Federico Carnicci aveva 27 anni quando lasciò Santa Croce per una breve esperienza a Roma senza più fare ritorno: il Tevere lo resituì cadavere

Santa Croce (Pisa), 6 luglio 2024 – Il 7 luglio di nove anni fa Federico Carnicci, 27 anni, operaio di Santa Croce, veniva improvvisamente inghiottito dalla notte di Roma. Diventò un fantasma. Dieci giorni dopo il Tevere restituì il suo corpo. La primavera di quell’anno Carnicci, padre di un bambino, aveva deciso di andare a Roma a fare un’esperienza di strada con un gruppo di punkkabestia. Sarebbe tornato a settembre. A dare l’allarme furono i giovani che erano con lui. Sotto Ponte. I familiari – la mamma Lidia, il fratello e la sorella – non hanno mai creduto che il ragazzo potesse essersi tolto la vita in quelle circostanze che da nove anni sono avvolte dal mistero e con un copione mai spiegato. La prima inchiesta finì con l’archiviazione. La seconda (a carico di ignoti), dopo anni, ha fatto la stessa fine.
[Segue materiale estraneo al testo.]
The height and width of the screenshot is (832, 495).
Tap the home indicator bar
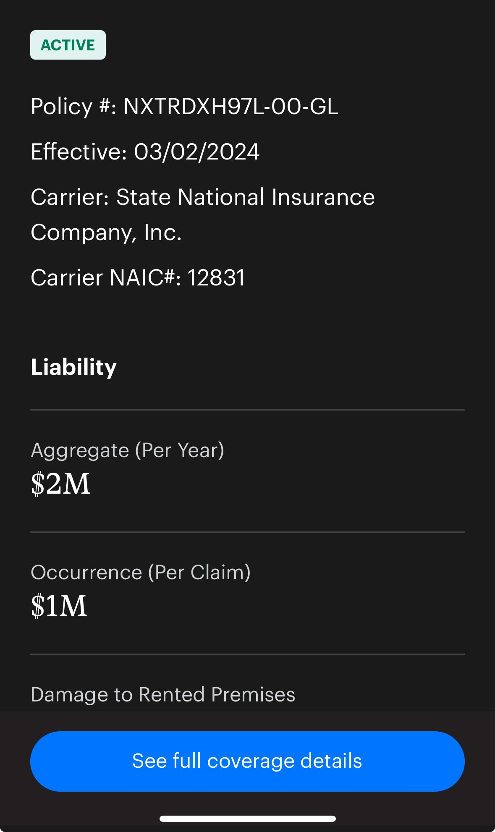[247, 819]

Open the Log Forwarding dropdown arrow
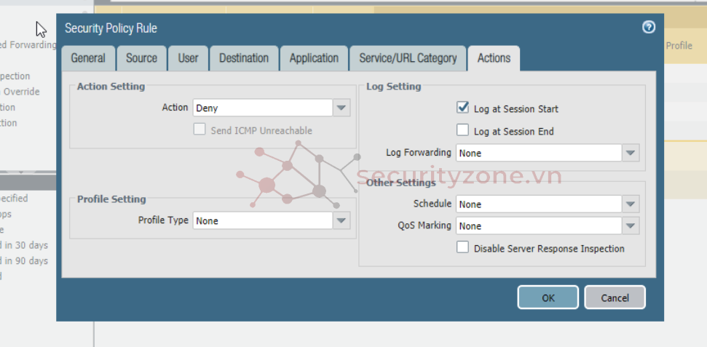point(631,153)
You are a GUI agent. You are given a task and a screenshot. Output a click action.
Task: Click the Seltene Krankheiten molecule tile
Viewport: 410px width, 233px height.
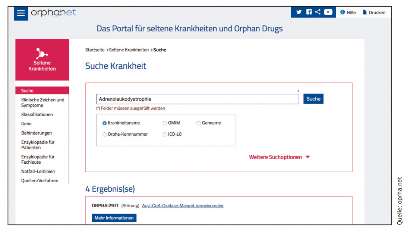[42, 60]
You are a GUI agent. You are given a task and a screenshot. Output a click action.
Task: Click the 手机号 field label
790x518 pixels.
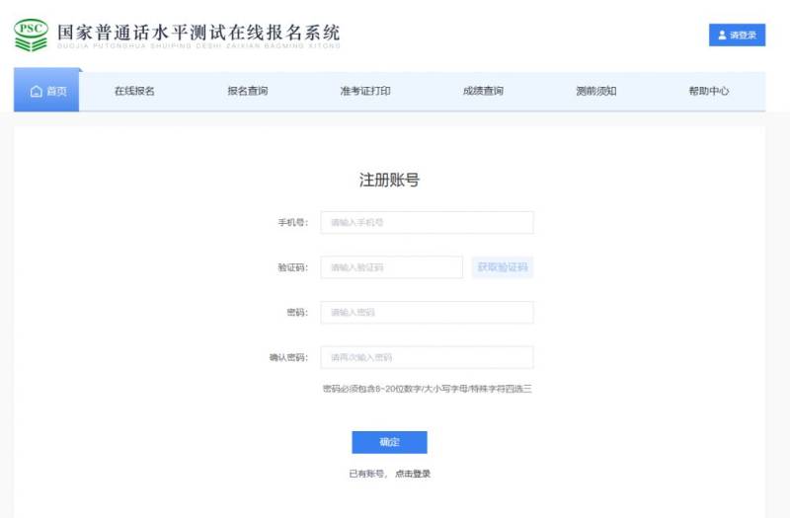(292, 223)
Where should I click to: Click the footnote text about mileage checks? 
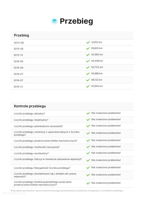pos(67,191)
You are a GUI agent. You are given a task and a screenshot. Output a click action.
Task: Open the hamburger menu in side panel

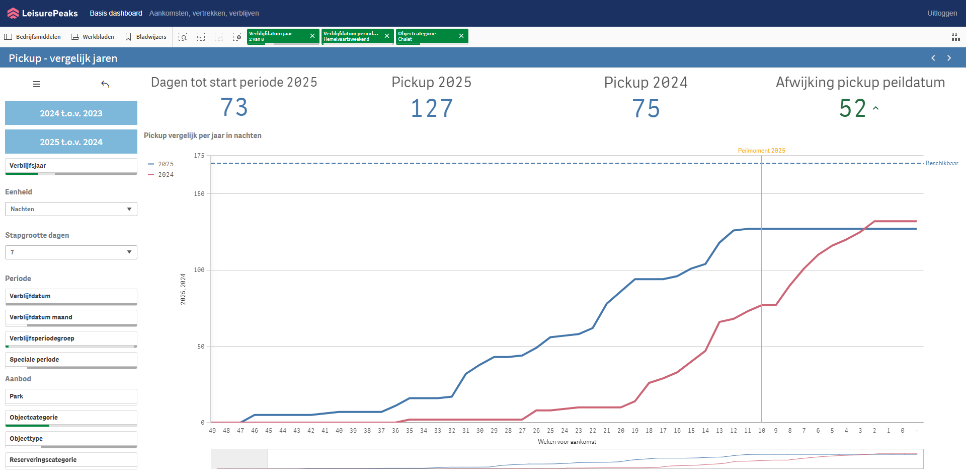(x=37, y=84)
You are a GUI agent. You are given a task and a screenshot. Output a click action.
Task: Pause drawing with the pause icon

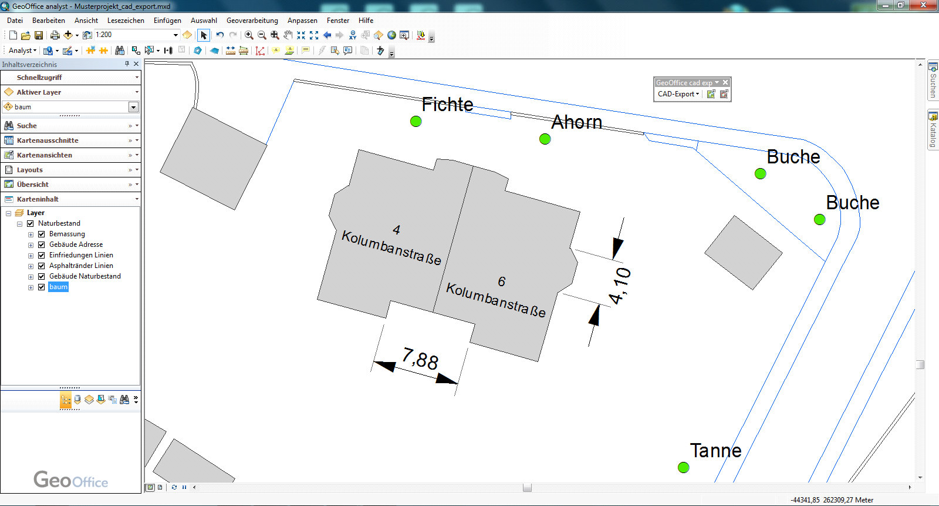(x=184, y=487)
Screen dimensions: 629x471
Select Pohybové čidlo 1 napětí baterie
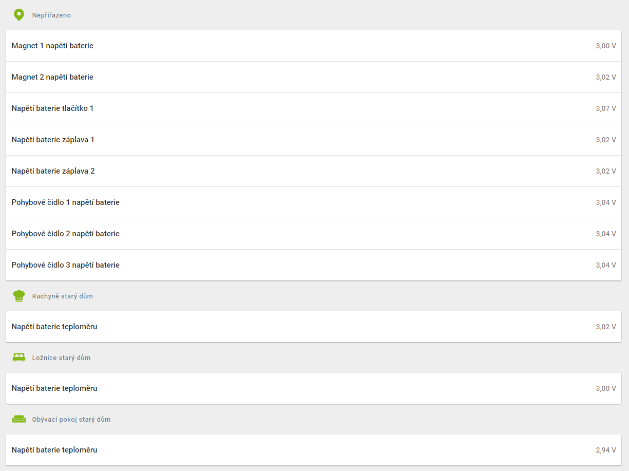click(x=314, y=202)
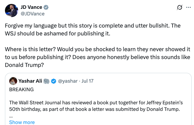Open the JD Vance display name link

[31, 7]
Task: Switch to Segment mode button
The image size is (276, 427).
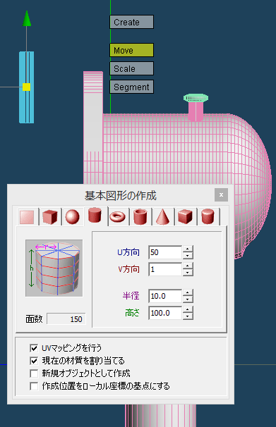Action: click(x=131, y=87)
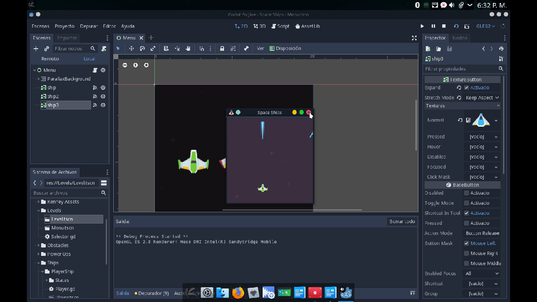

L’anno scorso il gip di Roma ha accolto la richiesta di archiviazione del pm. Dalle circostanze emerse aveva rilevato i giudice, risulta poco credibile che Carnicci "sia stato spinto in acqua da terzi, in un punto dove non si toccava, così come non sembra verosimile che sia giunto in acqua in quanto trascinato per molti metri da parte di altri, contro la sua volontà". Ma è lo stesso giudice, pur archiviando, a lasciare spazio a dubbi. In quanto nello stesso provvedimento di archiviazione rileva che al tribunale non sfugge che qualcuno, al momento della denuncia di scomparsa, "abbia errato o mentito nell’esporre i fatti alle forze dell’ordine". Una condotta, "pur biasimevole", che però non "appare aver avuto rilievo decisivo nella ricostruzione dei fatti".

Al tribunale apparve più credibile l’ipotesi prospettata dal pm, ovvero che il Carnicci stesso, per gli effetti dell’alcol, unito a un possibile disorientamento per l’utilizzo di un barbiturico, "si sia addentrato spontaneamente nel fiume, senza rendersi conto del relativo pericolo, finendo per perdere il controllo della situazione e non riuscire a tornare indietro". La famiglia, invece, è di tutt’altro avviso e riparte da lì. Da sotto ponte. Da quella notte. Dal cellulare di Federico, dalla tenda del giovane – già oggetto di approfondimenti della criminologa Sara Bardi – e dalla ricerca di testimonianze.

L’avvocato Luigi Chittoni Fornaciari, che aveva portato in udienza una mole impotente di investigazioni difensive, e anche il deposito di una perizia con colloqui con persone che all’epoca dei fatti conoscevano e frequentavano Federico a Roma, e con l’acquisizione di altri elementi quali messaggi whatsapp, telefonate, e soprattutto dei rilevi effettuati nella tenda dove aveva dormito il Carnicci, l’ultima sera. Il legale della famiglia chiedeva nuove indagini e una autopsia, e ora – dopo aver valutato e, per il momento accantonato l’intendo di un ricorso alla Cedu – sta lavorando per far riaprire il caso. "Siamo davanti, per le nostre valutazioni, a ipotesi di reato che non vanno in prescrizione – spiega il legale –. Stiamo acquisendo elementi, ancora ci mancano dei tasselli. Poi porteremo tutto in Procura chiedendo una nuova indagine,da zero. Tutto da capo".